**Source text**
— start —

Project

General

Profile

Conversion Process Overview

Summary

This chapter provides an overview of the automated FWD conversion process used to transform the 4GL application, its database schema files and its data into a drop-in replacement written in Java. This is to be distinguished from the project methodology used which was the subject of the previous chapter. The FWD tools and technology that provide the automated conversion process is only used in certain steps in the project. This chapter describes those FWD conversion tools.

The problem of converting an application from one language to another is extremely complex. Some of the main sources of this complexity include:

  • The source language (Progress 4GL) and target language (Java) have significant differences. This is a natural consequence of:
    • independent design processes with differing goals;
    • development of each language was done by different companies;
    • over a decade of technological advances in between the start of each language's respective design;
  • The functionality supported by the Progress 4GL language and runtime is extensive. Even small applications are likely to be dependent upon an extensive range of features, all of which must be supported.
  • In an effort to make applications easier to write, the designers of the Progress 4GL intentionally based many critical behaviors of the compiler and the runtime upon implicit decisions of the programmer rather than requiring the programmer to provide explicit guidance. For this reason, all 4GL applications have an unusually large amount of hidden and quirky behavior which cannot be easily determined.
  • The Progress 4GL documentation is incomplete in many important areas. Even where there is documentation, that documentation is often misleading or inaccurate. This makes learning the language more difficult and duplicating the functionality even harder still.
  • The Progress 4GL was designed to be similar to the use of human languages. This massively increased the number of keywords and the complexity of the syntax. Over the years the syntax was extended in many different and inconsistent ways.

This massive complexity is a huge impact for the FWD technology since it is designed to convert to a functionally identical result without any manual modifications of the generated source code! This fidelity requirement causes an order of magnitude increase in the complexity level of the conversion process. An unusual level of automation is needed to deal with this extreme complexity.

The overall flow of the process can be seen in the figure to the left. This is a greatly simplified representation of the process. Each phase of the process has multiple sub-phases and each sub-phase may have hundreds or thousands of individual steps.

Before the automated conversion can be run, there is preparation work to be done. This preparation work is highlighted in the previous chapter on methodology and the details are addressed in later chapters of this book. It should be noted that this preparation work may be as short as a few days of work or as long as several months, depending of the composition and complexity of the application being converted. All of this preparation work may result in configuration data (called hints), 4GL source code changes, 4GL database schema changes or custom conversion rules which are utilized by the automated conversion process to properly complete its work.

When it is time to run the tools themselves, the entire process is automated and can be run as a single command line (except for the "Data Back-End" which is a separate step at this time). A very small application (with a small schema and few rows in the database) might complete the entire process in 10-20 minutes. For a medium or large application, the process may take hours.

— end —

**Task 1**
According to the conversion process overview, how long might a very small application take to complete the entire automated process?
**Task 2**
Transcribe the conversion process overview from "The overall flow" up to and including "of individual steps.".

Part of a data file
— start —

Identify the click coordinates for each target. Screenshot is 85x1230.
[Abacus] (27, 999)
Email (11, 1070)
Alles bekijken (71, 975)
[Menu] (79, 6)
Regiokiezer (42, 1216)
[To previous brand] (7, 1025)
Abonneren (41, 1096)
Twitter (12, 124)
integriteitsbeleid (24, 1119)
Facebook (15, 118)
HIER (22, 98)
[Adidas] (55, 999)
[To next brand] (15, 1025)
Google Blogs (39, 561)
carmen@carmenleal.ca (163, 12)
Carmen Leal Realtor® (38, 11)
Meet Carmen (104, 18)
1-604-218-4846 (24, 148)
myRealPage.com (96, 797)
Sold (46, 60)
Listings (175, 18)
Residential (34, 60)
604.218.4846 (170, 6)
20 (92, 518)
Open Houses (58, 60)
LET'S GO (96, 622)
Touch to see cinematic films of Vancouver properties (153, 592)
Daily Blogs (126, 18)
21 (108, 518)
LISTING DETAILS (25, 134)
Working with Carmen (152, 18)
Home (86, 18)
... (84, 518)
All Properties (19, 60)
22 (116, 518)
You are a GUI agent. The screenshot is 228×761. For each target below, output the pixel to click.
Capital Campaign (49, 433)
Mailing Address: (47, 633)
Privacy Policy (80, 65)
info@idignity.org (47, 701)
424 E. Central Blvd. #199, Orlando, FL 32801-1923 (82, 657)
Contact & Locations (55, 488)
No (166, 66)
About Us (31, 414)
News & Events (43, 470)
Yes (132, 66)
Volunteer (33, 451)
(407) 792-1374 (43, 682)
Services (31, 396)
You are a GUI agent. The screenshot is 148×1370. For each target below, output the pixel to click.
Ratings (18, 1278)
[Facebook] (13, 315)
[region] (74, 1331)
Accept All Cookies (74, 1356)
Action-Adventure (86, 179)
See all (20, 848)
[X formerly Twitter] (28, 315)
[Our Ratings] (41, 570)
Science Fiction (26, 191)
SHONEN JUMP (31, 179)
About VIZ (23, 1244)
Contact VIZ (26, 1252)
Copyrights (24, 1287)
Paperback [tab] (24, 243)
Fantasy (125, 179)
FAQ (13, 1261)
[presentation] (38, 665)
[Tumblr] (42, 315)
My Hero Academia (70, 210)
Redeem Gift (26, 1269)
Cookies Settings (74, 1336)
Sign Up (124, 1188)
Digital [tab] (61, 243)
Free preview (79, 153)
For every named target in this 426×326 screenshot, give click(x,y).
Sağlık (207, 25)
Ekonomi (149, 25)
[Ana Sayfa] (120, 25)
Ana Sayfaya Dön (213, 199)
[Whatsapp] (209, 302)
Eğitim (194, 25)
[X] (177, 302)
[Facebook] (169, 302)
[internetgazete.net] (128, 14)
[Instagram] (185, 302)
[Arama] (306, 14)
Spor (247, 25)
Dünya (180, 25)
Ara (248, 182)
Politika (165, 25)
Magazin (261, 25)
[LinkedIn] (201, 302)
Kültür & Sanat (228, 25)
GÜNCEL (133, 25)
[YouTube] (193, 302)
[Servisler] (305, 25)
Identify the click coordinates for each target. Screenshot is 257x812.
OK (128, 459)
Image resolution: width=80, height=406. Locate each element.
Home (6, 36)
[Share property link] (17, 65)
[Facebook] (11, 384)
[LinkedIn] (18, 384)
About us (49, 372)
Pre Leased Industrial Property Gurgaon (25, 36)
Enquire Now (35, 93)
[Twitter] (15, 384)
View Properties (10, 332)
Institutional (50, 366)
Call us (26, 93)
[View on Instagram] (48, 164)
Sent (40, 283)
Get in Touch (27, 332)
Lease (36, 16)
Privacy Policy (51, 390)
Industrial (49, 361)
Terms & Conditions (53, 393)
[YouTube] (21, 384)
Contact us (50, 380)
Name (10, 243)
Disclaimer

— end —

**Full answer 1**
10-20 minutes.

**Full answer 2**
The overall flow of the process can be seen in the figure to the left. This is a greatly simplified representation of the process. Each phase of the process has multiple sub-phases and each sub-phase may have hundreds or thousands of individual steps.